Jerry Johnson flew to Phoenix hoping to buy a big rig for his growing trucking company, but the next day he went home without a truck and without his money. Jerry wasn’t a victim of a criminal or con artist; instead, law enforcement seized his cash at the airport out of mere suspicion. He was never charged with a crime, but he could lose his $39,500 in savings to the government anyway. And Jerry isn’t alone in losing his money just because he wanted to fly with it.
Rebecca Brown had $82,000 taken from her in Pittsburgh. Stacy Jones’ $43,000 was taken in Wilmington. More than $58,000 was seized from Rustem Kazazi in Cleveland. Each of them was doing something completely legal: flying domestically with cash. But each of them lost their savings for months after law enforcement seized the money and then tried to take it through civil forfeiture. Only after their cases became public did the government give up and return the money.
If you look on the internet, you won’t find any warning from the government that flying with large amounts of cash is suspicious. Jerry, like others before him, checked online to see whether there was anything he needed to do before flying with his money. At the most, some websites warn that flyers should be prepared to tell Transportation Security Administration screeners why they are carrying the money. There’s no hint that those screeners routinely alert law enforcement when they see cash on their scanners.
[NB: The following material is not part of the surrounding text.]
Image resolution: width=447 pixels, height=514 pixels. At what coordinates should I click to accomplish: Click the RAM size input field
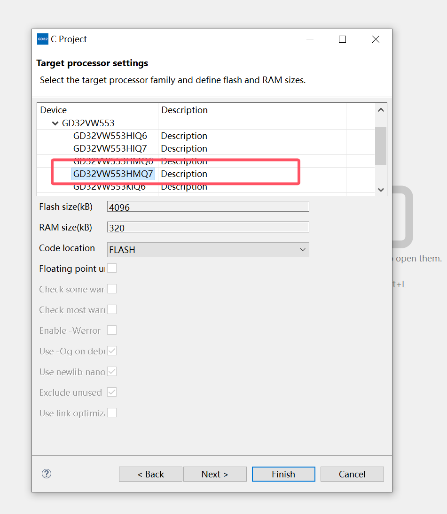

When Jerry landed in Phoenix, he was confronted by officers at the baggage claim who asked him whether he was carrying drugs or money. Jerry said he was not carrying drugs but did have cash. He was taken into a back room and interrogated for an hour. The officers refused to hear anything about his trucking business or the auction he was headed to in Phoenix that had the exact model of Peterbilt truck he was looking for.
Instead, the officers focused on Jerry’s old criminal record and circumstantial evidence like Jerry buying his ticket only a few days before flying. Jerry had served prison time for a drug charge in 2005 but turned his life around with his trucking company and has not had a run-in with the law in nearly a decade.
Eventually, the officers gave Jerry a choice: sign a form on-the-spot agreeing to hand over the money or be arrested. Alone and far from home, Jerry signed the form the officer had filled out. He was able to fly back to Charlotte the next day and, knowing that he had done nothing wrong, decided to fight for his money. But the deck is stacked against him. He hasn’t been charged with any crime. Instead, the government is trying to take his money through civil forfeiture. But civil forfeiture isn’t a criminal proceeding—it happens in civil court. Property owners don’t have the right to an attorney and often have to prove their own innocence to get the money back.